The singers surrounding Domingo, Troyanos and Stratas are generally strong, both individually and as members of a tight ensemble, no one more so than baritone Sherrill Milnes – in magisterial voice as Tonio in Pagliacci, and acting with a nicely-gauged creepiness (though, physically speaking, he’d be easier to buy as a virile, strapping footballer than the deformed clown in Leoncavallo’s own libretto). In the same opera, baritone Allan Monk contributes a notably well-sung and sensitively acted Silvio. (Under certain lighting, though, his rather unnerving resemblance to George W. Bush makes for some unintentionally surreal viewing moments.) Completing the troika of baritones, Vern Shinall is a solid, if unexceptional, Alfio in the Mascagni opera, and Met stalwarts of the period, Jean Kraft, James Atherton and the kittenish Isola Jones, do fine musico-dramatic work in smaller roles.

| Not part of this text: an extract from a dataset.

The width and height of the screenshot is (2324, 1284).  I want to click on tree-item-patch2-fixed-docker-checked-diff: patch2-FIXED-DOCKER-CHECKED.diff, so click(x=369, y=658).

The cast must share credit for their compelling approach to the
drama with the production’s original stage director, Franco Zeffirelli, and the director of the revival on view here, Fabrizio Melano. This was an era when Zeffirelli paid a good deal more attention to the moment-to-moment interactions between characters than he has done in his recent son et lumière extravaganzas. He and Melano make a point of showing us the human dimensions of characters so often reduced to hotheads, hysterics and outright sociopaths. Those moments where we see the love that still exists between Turiddu and Santuzza, or the compassion Mamma Lucia feels toward Santuzza, or the pain that Nedda experiences in having to leave Canio, tremendously enrich and ennoble the storytelling.

Wearing the hats of set and costume designer, Zeffirelli may be less ambitious here than in, say, his later, gargantuan Turandot or Traviata for the Met, but – for all the canvas-and-molded-foam quaintness of this Cav-Pag – he was already pursuing a David Belasco-like obsession for minute detail. And that mania for accuracy extends to his staging of the indulgently long Easter service Mascagni writes into his score. Indeed, there were moments when I imagined that the sheer volume of ritualistic data in that liturgical procession he creates could well qualify as a weekend’s church-going obligation for some of the more religiously oriented audience members.

These scores suit the then-young James Levine gratifyingly well. There’s plenty of gutsy, impassioned, soaringly lyrical conducting to be heard, and (despite less silken strings than we’re used to hearing now from the Met Orchestra), Levine draws some lovely playing from his musicians. (Listen especially for the Lohengrin-like radiance that blossoms in Leoncavallo’s Intermezzo.)

The audio mix is highly variable, with singers as often off-mic as on, and a halo of reverb that clouds the voices any time singers cross upstage. Video quality is what you’d expect in a telecast from over 30 years ago. But video director Kirk Browning has a knack for putting his cameras precisely where you want them to be, and a lot of production information (both in long-shot and in close-up) is conveyed in an elegant and unobtrusive way.

Even opera-lovers normally allergic to old-school, picture-postcard realism are likely to find this DVD addictively watchable.


One Response to “MASCAGNI Cavalleria Rusticana LEONCAVALLO Pagliacci

  1. Posted Nov 24, 2011 at 5:44 pm by Barbara

    Thanks for such a comprehensive review. I have ordered it anyway so now I am getting even more excited! Greetings from New Zealand, by the way.